According to clinic estimates, SIDS claims the lives of around 2,500 infants annually in the United States, making it the primary cause of death among infants aged one to twelve months.
The vast majority of SIDS and SUDC fatalities occur without warning or indication.
Nevertheless, scholars have investigated potential causes of Sudden Infant Death Syndrome (SIDS), and there is broad consensus that infants who perish from SIDS possess an inherent susceptibility, such as a genetic predisposition or a cerebral anomaly, which results in instantaneous demise when triggered during the nascent phases of immune and cerebral development.
SIDS risk factors include a mother who smokes, consumes alcohol, or uses drugs during pregnancy, has a preterm birth, becomes pregnant as an adolescent, has a low birth weight, overheats, sleeps in an unsafe environment or is assigned male at birth.
No scientific evidence supports the notion that vaccines induce SIDS.

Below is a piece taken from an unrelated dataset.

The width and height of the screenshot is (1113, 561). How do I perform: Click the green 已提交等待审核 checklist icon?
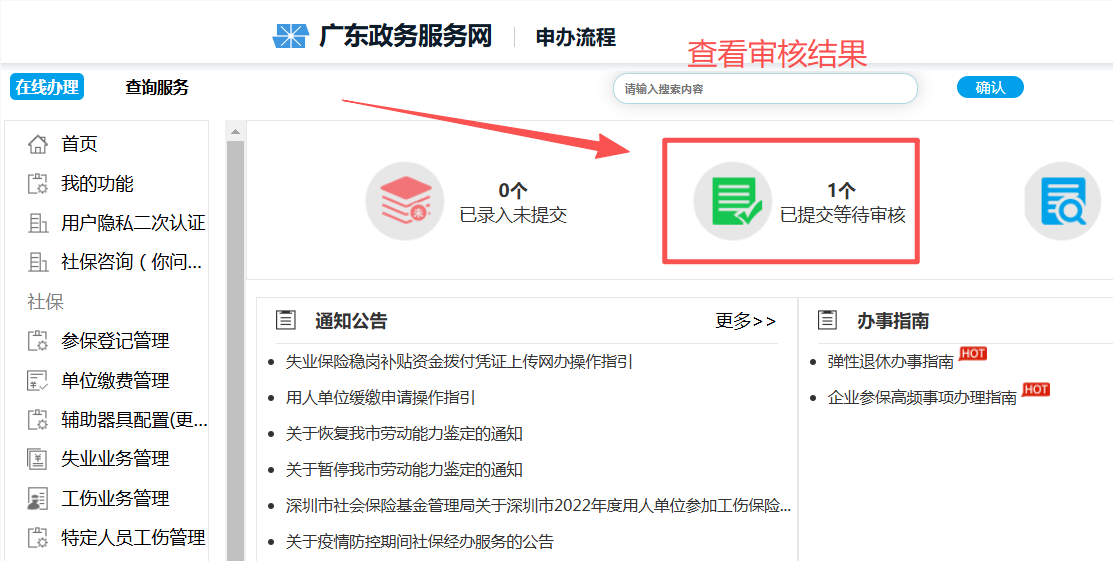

SIDS prevention measures include not sharing a bed with your infant, ensuring that loose bedding is removed from the sleeping environment, positioning the infant on their back, maintaining a calm sleeping environment, and utilizing a safe crib for infants.
SIDS research obtains 20 times more funding than SUDC research, while having four times more cases.
The first genetic risk factor for SUDC was identified in a 2021 study from New York University. The study concluded that mutations in particular genes that regulate calcium function may contribute to fatalities.
Calcium is essential for the function of brain cells and cardiac muscle. Calcium deficiency within the body can result in seizures or irregular cardiac rhythms, both elevating the likelihood of unexpected demise.
The latest study’s author, Dr. Devinsky, suggests that convulsive seizures may be the “smoking gun” for why these children die.
Furthermore, research into this phenomenon could shed light on numerous other causes of mortality. Such as those caused by SIDS and epilepsy, he continued.